Sur le plan commercial, après 20 mois de pandémie, l’organisation voudra relancer sa machine à revenus, dans les secteurs sportif et artistique. Cela demandera d’immenses efforts de coordination avec ses partenaires. Et il faudra s’assurer que la clientèle soit au rendez-vous.

L’expérience de France Margaret Bélanger servira bien le Canadien.

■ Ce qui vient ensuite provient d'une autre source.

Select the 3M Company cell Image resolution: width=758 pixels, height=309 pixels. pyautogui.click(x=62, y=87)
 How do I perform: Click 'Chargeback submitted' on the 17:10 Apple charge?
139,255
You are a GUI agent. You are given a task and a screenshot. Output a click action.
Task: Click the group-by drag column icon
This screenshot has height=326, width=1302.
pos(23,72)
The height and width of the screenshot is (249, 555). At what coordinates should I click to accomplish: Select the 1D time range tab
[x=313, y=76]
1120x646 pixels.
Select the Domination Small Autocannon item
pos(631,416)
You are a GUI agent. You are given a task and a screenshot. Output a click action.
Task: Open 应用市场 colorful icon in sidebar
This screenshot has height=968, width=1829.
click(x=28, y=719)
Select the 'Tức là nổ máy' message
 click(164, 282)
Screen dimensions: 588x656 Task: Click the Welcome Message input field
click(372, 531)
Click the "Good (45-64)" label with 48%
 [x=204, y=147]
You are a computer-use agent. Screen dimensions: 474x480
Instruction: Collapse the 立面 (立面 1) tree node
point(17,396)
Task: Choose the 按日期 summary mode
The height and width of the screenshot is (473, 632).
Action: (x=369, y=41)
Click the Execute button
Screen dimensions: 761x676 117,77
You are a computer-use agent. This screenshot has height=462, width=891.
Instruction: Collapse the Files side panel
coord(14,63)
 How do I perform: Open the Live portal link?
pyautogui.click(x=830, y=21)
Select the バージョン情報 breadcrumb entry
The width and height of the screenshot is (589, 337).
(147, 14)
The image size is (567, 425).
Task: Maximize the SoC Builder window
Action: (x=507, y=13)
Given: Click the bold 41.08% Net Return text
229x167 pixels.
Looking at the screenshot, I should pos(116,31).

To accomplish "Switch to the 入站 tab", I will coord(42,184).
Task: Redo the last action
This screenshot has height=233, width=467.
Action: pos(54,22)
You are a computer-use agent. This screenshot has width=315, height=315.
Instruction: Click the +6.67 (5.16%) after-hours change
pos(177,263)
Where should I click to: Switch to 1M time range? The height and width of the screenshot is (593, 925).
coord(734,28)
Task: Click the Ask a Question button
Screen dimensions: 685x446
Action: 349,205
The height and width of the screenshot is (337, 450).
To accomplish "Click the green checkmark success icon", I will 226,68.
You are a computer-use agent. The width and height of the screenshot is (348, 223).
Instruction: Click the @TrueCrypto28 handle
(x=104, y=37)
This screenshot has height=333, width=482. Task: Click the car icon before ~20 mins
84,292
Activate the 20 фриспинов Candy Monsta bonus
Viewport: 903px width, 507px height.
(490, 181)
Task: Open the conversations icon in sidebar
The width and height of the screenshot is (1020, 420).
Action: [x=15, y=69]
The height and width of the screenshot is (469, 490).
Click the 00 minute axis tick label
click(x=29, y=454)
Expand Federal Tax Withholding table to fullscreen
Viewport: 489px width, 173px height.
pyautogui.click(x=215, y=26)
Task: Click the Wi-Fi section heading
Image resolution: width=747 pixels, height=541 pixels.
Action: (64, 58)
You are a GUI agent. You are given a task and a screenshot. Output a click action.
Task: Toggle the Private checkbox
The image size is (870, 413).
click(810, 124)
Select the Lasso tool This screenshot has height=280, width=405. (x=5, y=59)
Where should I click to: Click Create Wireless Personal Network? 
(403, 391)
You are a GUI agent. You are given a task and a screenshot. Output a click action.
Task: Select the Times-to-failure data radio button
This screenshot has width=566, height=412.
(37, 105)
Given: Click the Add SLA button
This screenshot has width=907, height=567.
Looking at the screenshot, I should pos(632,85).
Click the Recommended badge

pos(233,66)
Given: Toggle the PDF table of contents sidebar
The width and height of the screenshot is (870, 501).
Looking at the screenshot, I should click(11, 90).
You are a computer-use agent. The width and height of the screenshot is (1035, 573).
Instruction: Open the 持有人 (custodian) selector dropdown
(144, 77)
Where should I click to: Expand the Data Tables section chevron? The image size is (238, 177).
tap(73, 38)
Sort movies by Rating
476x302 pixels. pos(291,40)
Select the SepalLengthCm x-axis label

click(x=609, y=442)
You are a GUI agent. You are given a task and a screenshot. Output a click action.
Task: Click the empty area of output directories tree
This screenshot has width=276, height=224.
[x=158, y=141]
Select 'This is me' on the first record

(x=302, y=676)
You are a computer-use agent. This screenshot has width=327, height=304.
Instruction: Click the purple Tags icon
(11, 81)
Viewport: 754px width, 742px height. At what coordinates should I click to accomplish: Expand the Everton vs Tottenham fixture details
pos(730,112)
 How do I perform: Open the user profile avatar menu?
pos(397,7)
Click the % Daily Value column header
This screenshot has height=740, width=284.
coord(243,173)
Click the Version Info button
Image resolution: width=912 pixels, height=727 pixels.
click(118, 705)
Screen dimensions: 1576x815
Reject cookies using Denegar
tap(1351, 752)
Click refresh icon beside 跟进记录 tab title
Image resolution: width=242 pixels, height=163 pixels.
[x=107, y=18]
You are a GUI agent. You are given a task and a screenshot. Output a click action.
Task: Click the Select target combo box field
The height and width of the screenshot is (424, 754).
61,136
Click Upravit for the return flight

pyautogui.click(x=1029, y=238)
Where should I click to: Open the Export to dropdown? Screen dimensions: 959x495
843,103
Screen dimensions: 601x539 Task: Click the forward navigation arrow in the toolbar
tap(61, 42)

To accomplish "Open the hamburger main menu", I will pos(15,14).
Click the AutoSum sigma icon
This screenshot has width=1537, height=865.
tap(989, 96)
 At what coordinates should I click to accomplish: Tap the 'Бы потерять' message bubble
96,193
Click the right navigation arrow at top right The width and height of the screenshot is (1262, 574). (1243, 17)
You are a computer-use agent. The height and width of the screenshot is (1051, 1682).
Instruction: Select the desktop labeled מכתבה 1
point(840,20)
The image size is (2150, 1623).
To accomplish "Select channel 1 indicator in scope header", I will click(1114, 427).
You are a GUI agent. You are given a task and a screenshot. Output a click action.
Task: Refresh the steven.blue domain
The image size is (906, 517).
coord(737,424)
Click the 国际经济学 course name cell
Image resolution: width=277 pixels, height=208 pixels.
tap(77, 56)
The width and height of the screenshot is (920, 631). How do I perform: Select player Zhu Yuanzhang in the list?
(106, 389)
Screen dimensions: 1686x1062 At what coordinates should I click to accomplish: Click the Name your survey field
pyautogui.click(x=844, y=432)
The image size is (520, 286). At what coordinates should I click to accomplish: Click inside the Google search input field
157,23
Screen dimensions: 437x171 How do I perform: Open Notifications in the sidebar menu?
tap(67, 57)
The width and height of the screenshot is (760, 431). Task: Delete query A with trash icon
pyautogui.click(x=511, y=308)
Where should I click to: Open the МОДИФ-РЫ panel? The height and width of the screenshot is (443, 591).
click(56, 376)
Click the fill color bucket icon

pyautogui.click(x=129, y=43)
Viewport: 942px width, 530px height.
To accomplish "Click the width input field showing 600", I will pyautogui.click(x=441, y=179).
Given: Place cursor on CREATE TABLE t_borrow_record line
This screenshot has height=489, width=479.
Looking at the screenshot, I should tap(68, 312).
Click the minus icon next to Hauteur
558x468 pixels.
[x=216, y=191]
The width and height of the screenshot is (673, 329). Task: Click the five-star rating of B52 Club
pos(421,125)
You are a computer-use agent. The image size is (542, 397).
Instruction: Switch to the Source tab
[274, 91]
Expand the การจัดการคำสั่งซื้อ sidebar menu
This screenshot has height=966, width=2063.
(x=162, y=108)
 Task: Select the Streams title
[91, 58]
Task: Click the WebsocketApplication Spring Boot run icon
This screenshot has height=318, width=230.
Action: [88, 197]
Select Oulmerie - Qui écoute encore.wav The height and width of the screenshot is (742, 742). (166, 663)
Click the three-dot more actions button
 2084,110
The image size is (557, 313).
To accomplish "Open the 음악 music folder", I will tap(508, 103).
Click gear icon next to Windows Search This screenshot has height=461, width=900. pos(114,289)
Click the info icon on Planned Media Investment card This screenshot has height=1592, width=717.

Elle connaît la boîte comme le fond de sa poche, y travaillant depuis 2013. Mais ses liens avec l’organisation sont plus anciens.

Avocate chez Stikeman Elliott, elle était de l’équipe juridique ayant conseillé George Gillett lors de son achat du Canadien, en 2001. Huit ans plus tard, elle était au cœur des discussions lorsque l’Américain a vendu l’équipe au groupe de Geoff Molson.

La transaction conclue, invoquant l’expertise accumulée durant toutes ces années aux côtés de George Gillett, France Margaret Bélanger a convaincu Geoff Molson de confier à Stikeman Elliott des dossiers juridiques, comme elle l’a raconté dans une passionnante entrevue menée par Mario Langlois au 98,5 FM il y a deux ans.

« De fil en aiguille, j’ai fait un tas de dossiers pour eux, a-t-elle expliqué. Et à un moment donné, Geoff a décidé qu’il voulait avoir toute la fonction juridique à l’interne, ce qui n’existait pas au Groupe CH, qui prenait alors pas mal d’ampleur. C’est là que je me suis jointe à l’organisation. »

France Margaret Bélanger connaît bien les coulisses du Canadien depuis plus de 20 ans. Son parcours est exceptionnel et cette nomination marquante le couronne en partie. Souhaitons maintenant qu’elle use de son influence pour que le secteur hockey de l’organisation brise à son tour un plafond de verre en embauchant des femmes comme entraîneuses adjointes ou conseillères au développement des joueurs, comme l’ont déjà fait les Buccaneers de Tampa Bay (NFL) et les Maple Leafs de Toronto (LNH).